Directive 1.
Render this sentence from the passage on American military strategy into Spanish: "Pre-emptive warfare and fighting on foreign soil are the bread and milk of our military thinking."
== Extract ==
Analogies are fudge, as TE Lawrence says.  Esp historical analogies, since every era is unique.  We use them anyway, mining the past for comparisons to help us better understand the present.  While analogies cannot be accurate (different times are incomparable), they can illustrate aspects of the present that we might otherwise overlook.

This sketch looks at one element of America’s grand strategy.   Like the great powers before WWI, we love the offense.   Pre-emptive warfare and fighting on foreign soil are the bread and milk of our military thinking.   Future generations might consider this daft, just as we consider daft the WWI “cult of the offense.”

America, today

Brilliant, charismatic figures like John Nagl take us back to the future.  As I explain in Nagl gives a profoundly wrong vision for the US military (22 June 2008), he gives us a clear and appealing vision, but one that is deadly wrong IMO.  Only a first rate mind could have conceived it something so attractive and yet destructive — like this (FM note:  this section was slightly expanded on 13 Feb):

In the twenty-first century, wars are not won when the enemy army is defeated on the battlefield; in fact, there may not be a uniformed enemy to fight at all. Instead, a war is only won when the conditions that spawned armed conflict have been changed.

… The soldiers who will win these wars require an ability not just to dominate land operations, but to change entire societies — and not all of those soldiers will wear uniforms, or work for the Department of Army.  The most important warriors of the current century may fight for the US Information Agency rather than the Department of Defense.

 Decisive results’ in the twenty-first century will come not when we wipe a piece of land clean of enemy forces, but when we protect its people and allow them to control their territory in a manner consistent with the norms of the civilised world. Thus victory in Iraq and Afghanistan will come when those nations enjoy governments that meet the basic needs and garner the support of all of their peoples.
===
Directive 2.
Write out the lines of the rows starting with the line that contains "Where should I click to: Share" and going on through the line that contains "coord(100,87)", both included.
== Given data ==
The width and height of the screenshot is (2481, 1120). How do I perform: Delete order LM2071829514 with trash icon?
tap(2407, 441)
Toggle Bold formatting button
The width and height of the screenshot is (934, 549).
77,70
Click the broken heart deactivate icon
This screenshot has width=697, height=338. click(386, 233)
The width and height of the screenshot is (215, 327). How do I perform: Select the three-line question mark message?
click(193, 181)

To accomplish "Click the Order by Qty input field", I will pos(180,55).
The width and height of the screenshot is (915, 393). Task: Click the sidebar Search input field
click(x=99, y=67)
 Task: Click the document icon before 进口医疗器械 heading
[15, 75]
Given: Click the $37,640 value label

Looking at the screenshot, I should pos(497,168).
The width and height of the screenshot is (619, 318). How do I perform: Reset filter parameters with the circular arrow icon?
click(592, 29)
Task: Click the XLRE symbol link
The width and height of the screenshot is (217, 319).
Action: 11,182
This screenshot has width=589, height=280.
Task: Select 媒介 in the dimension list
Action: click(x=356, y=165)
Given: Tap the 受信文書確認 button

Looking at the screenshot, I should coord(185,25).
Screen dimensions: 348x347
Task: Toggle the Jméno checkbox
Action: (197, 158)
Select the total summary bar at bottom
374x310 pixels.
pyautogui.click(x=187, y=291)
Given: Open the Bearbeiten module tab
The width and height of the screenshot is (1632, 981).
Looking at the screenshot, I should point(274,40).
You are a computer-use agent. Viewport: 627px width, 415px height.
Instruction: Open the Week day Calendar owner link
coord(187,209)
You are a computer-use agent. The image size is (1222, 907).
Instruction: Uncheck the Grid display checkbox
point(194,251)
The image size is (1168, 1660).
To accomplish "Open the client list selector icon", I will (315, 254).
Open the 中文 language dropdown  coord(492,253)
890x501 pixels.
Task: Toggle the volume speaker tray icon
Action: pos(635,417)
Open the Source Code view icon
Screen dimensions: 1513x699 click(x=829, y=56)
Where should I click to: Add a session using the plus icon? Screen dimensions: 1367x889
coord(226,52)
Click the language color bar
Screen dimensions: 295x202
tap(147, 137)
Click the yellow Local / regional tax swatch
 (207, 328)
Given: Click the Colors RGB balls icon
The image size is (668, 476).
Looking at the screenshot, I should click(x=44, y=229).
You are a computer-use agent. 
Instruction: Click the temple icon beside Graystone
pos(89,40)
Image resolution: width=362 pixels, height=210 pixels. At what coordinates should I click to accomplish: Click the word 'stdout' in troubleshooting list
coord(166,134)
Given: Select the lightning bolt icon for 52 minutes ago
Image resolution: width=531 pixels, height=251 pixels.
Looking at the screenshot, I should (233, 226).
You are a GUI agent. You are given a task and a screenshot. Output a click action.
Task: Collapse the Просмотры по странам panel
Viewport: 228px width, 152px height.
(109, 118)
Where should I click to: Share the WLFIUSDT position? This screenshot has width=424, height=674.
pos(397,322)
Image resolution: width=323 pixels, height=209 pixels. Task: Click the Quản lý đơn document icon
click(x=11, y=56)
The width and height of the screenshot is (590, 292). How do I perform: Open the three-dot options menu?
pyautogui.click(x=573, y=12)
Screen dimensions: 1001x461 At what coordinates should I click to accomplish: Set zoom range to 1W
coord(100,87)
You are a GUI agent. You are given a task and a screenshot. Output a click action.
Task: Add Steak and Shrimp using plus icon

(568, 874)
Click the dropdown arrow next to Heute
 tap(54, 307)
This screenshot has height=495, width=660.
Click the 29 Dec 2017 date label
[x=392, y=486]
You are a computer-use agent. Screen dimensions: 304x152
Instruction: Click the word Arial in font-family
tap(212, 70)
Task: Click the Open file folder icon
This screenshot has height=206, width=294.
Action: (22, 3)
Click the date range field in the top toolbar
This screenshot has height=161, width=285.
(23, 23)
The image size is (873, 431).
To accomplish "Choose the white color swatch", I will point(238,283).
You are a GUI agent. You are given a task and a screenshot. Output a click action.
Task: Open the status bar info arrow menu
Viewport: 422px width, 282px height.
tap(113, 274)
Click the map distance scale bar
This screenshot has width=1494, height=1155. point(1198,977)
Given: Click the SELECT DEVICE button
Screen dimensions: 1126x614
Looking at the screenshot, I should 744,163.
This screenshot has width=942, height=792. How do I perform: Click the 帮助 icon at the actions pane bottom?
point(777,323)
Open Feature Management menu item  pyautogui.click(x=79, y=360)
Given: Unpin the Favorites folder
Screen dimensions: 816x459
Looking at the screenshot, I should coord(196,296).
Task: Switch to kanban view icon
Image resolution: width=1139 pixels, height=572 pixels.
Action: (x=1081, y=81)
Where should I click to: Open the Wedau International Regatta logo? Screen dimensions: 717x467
===
Output 1.
La guerra preventiva y el combate en suelo extranjero son el pan y la leche de nuestro pensamiento militar.

Output 2.
Where should I click to: Share the WLFIUSDT position? This screenshot has width=424, height=674.
pos(397,322)
Image resolution: width=323 pixels, height=209 pixels. Task: Click the Quản lý đơn document icon
click(x=11, y=56)
The width and height of the screenshot is (590, 292). How do I perform: Open the three-dot options menu?
pyautogui.click(x=573, y=12)
Screen dimensions: 1001x461 At what coordinates should I click to accomplish: Set zoom range to 1W
coord(100,87)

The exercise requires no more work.